Written by Tom Gordon
Richard Zorza has an excellent blog post this week on a new program announced in New York Chief Judge Lippman’s 2014 State of the Judiciary Speech. The Court Navigator pilot program will provide “trained volunteer non-lawyers” to help unrepresented New Yorkers in Brooklyn and the Bronx navigate Housing Court and consumer debt cases. Here at Responsive Law, we have long argued that providing consumers with non-lawyer options for legal assistance is a core issue for providing real access to justice throughout society. We applaud Chief Judge Lippman’s continued efforts to address the legal needs of the most vulnerable New Yorkers.
But even as we cheer, we must also exhort Chief Judge Lippman, and New York as a whole, to push onward. Programs like the Court Navigators should be embraced and expanded, and policymakers should seek other ways to increase consumer choice and access to legal services.

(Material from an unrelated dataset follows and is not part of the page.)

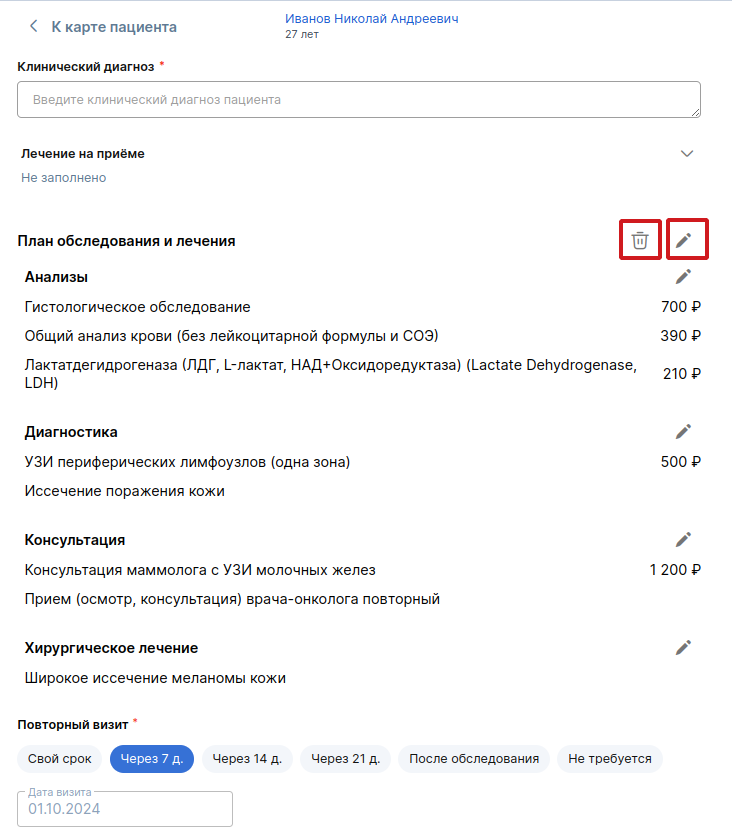Edit the Диагностика section
Viewport: 732px width, 837px height.
click(x=684, y=431)
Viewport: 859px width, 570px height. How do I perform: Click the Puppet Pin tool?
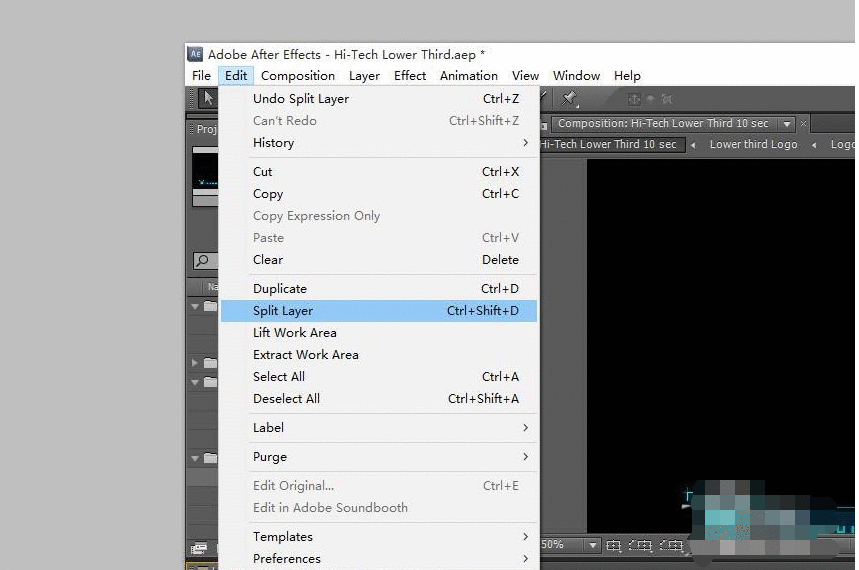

In England, for example, litigants are entitled to the assistance of a “McKenzie friend”—someone who may provide support and advice in navigating the case, and crucially, need not be a licensed attorney. Likewise, New York Senate Bill 427, which Responsive Law has endorsed, would allow New Yorkers to choose non-lawyer representation in housing court cases. Both of these would provide much-needed legal assistance to those who, unable to afford the price of a full attorney, today must to stand in court alone. The Court Navigator program is certainly good news, but if it is truly a “milestone in the development of access to justice,” as Mr. Zorza claims, then we have miles further to go.
Tom Gordon is Executive Director of Responsive Law.